What is the current reality for the team? Is there a common view of the team's situation, such as stakeholders, competition, market and economic factors? Team formation and trust get off to a good start when members agree on the problems and opportunities they face.
What are the collective results the team is focused on achieving? High-performing teams stay focused. They measure results against agreed goals, regularly track progress, and collectively learn from successes and mistakes.
2 - Seek to understand each other better.
At the heart of any healthy team lies the intensity of bonds between people and their collective goals, with trust as its foundation. Help team members get to know each other better and enhance trust using the personal histories exercise.

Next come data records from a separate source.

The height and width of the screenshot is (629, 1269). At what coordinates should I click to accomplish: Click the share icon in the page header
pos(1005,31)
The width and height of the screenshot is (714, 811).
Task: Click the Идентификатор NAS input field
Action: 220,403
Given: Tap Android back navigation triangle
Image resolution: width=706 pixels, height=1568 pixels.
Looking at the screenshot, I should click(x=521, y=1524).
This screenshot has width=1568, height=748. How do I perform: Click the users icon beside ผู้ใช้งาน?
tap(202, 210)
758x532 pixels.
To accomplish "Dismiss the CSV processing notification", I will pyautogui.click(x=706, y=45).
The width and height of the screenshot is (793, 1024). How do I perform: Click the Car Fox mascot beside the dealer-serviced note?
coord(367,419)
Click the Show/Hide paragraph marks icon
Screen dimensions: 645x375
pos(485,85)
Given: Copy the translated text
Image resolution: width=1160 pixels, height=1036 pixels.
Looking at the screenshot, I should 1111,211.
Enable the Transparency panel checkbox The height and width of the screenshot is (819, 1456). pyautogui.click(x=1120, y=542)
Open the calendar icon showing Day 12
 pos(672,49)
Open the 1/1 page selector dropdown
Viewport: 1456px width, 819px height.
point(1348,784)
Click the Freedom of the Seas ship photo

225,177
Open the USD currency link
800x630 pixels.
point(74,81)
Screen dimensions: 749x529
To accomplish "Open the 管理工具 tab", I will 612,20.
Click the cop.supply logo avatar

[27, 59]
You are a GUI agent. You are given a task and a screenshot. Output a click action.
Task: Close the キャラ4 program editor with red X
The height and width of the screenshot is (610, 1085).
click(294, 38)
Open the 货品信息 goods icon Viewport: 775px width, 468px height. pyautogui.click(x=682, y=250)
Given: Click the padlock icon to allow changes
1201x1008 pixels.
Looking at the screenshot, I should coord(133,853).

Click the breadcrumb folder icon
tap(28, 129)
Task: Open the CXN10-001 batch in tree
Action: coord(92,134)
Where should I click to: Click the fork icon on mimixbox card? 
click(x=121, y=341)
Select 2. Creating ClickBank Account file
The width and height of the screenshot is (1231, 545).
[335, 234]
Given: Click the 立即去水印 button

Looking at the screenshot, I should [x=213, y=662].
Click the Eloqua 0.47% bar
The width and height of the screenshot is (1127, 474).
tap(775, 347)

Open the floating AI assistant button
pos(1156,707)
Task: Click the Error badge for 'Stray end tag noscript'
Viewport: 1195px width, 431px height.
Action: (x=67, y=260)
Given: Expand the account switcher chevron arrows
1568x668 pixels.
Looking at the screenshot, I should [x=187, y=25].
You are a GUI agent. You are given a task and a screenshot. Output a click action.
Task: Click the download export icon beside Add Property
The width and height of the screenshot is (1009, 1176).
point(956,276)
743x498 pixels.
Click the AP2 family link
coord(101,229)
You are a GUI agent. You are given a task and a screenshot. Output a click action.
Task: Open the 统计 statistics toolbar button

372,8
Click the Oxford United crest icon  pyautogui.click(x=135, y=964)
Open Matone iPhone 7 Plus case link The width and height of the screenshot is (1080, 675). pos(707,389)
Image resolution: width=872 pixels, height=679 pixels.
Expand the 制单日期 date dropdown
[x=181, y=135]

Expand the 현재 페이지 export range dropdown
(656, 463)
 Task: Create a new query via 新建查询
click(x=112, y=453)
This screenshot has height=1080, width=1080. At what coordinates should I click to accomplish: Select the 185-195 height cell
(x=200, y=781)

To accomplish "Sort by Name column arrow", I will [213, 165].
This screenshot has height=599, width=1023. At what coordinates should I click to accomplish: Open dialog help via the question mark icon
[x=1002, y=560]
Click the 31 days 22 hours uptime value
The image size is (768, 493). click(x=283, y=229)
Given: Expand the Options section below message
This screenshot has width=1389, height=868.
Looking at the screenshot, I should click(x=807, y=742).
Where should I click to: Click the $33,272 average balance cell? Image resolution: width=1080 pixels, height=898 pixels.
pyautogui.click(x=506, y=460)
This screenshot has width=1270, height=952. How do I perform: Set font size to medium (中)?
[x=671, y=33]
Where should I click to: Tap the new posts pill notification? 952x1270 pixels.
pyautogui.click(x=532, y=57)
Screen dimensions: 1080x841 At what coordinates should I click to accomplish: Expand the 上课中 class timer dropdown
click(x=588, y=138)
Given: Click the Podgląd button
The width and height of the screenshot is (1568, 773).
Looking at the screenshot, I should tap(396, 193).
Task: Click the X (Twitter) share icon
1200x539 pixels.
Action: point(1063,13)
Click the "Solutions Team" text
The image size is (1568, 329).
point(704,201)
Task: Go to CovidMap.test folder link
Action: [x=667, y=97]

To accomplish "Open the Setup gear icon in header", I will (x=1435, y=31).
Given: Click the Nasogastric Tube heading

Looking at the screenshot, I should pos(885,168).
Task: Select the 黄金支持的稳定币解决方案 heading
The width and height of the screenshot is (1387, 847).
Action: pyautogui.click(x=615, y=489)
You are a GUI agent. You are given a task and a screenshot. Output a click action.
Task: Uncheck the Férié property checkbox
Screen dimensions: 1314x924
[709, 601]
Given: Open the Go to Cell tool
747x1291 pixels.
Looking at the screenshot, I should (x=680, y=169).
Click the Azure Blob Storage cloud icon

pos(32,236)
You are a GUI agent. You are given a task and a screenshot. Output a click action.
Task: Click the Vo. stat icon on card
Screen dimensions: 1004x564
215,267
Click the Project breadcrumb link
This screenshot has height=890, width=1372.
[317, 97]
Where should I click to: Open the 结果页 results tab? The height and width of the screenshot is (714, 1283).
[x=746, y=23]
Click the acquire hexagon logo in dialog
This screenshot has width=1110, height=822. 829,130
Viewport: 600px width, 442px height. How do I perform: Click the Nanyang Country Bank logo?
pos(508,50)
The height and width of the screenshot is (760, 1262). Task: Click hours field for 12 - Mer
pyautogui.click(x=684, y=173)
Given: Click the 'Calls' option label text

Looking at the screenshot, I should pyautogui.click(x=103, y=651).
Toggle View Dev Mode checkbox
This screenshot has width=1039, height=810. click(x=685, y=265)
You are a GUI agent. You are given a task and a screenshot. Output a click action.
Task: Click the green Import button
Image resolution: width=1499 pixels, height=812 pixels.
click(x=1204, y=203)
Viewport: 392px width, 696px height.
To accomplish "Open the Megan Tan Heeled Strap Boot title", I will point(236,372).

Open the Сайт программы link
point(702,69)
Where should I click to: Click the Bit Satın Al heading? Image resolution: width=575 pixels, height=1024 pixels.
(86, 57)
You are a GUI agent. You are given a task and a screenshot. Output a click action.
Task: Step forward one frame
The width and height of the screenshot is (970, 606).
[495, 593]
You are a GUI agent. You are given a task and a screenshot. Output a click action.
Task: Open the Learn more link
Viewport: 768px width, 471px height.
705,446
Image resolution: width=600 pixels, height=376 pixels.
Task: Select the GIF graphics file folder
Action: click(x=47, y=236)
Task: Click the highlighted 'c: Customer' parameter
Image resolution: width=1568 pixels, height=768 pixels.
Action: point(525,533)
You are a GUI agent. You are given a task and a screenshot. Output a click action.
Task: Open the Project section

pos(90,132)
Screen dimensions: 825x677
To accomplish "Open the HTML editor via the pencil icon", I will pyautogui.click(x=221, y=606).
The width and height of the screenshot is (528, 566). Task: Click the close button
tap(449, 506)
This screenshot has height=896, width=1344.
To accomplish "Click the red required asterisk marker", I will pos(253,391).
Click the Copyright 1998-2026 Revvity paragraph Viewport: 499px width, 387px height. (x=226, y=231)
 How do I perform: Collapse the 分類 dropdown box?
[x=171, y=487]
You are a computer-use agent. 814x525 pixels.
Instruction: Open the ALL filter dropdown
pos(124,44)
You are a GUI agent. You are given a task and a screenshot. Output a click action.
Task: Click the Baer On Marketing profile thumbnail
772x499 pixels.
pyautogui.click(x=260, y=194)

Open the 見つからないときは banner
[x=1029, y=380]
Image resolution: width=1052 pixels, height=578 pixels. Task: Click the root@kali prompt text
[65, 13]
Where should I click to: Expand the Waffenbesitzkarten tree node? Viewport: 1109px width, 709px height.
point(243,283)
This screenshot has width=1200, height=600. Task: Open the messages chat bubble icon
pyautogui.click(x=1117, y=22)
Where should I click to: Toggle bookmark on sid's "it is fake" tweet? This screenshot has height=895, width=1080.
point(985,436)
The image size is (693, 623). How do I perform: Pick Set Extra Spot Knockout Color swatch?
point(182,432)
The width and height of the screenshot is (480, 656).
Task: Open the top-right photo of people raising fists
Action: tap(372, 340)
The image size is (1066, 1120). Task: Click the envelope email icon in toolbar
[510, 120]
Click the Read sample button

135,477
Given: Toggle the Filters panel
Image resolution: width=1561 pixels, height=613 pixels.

It is a quick exercise where even established teams learn something new about the team members. Everyone in your team should answer five non-intrusive personal questions to do with their backgrounds:
Where did you grow up?
How many siblings?
What was one of your interesting childhood hobbies?
What was your biggest challenge growing up?
What was your first job?
Want to go one step better?
Writing a user manual can expedite the trust-building process. The user manual intends for you, as the team leader, to provide a guide that clarifies your preferred interaction approaches and the best way to work with you. This way, people know what to do and what to expect without having to learn it the hard way. They get to immediately start as if they have known you for a month or two. Encourage each person in your team to write one. Things you should consider include the following:
What is my working style?
What are my values?
What are my strengths and weaknesses?
What do I want to be involved in?
What are my preferred communication modes?
When do I want to hear from you?
Some important do's and don'ts.
What do people commonly misunderstand about me?
What brings out the best in me?
What brings out the worst in me?
What are my blind spots?
Suppose tomorrow was your friend's first day working with me. What information about my personality would help them work with me more effectively?
Overall, trust is the linchpin of successful leadership. By understanding its importance and actively working to foster it, you set your team up for excellence.
🏋️ Challenge: Level up the Trust in your Team
This challenge is more extensive than usual. I want you to clarify expectations for your team and improve the quality of bonds between team members.
Clarify: work with your team to answer the following questions:
Rules of Engagement - how do we want to work together?
Current Reality - what are the most important challenges and opportunities we face?
Collective Results - design a team scorecard by asking, "What are the important goals we must achieve next year if we are to consider ourselves during that time?"
Understand: spend time to get to know your team:
Use the personal histories exercise.
Write your user manual and share it with your team.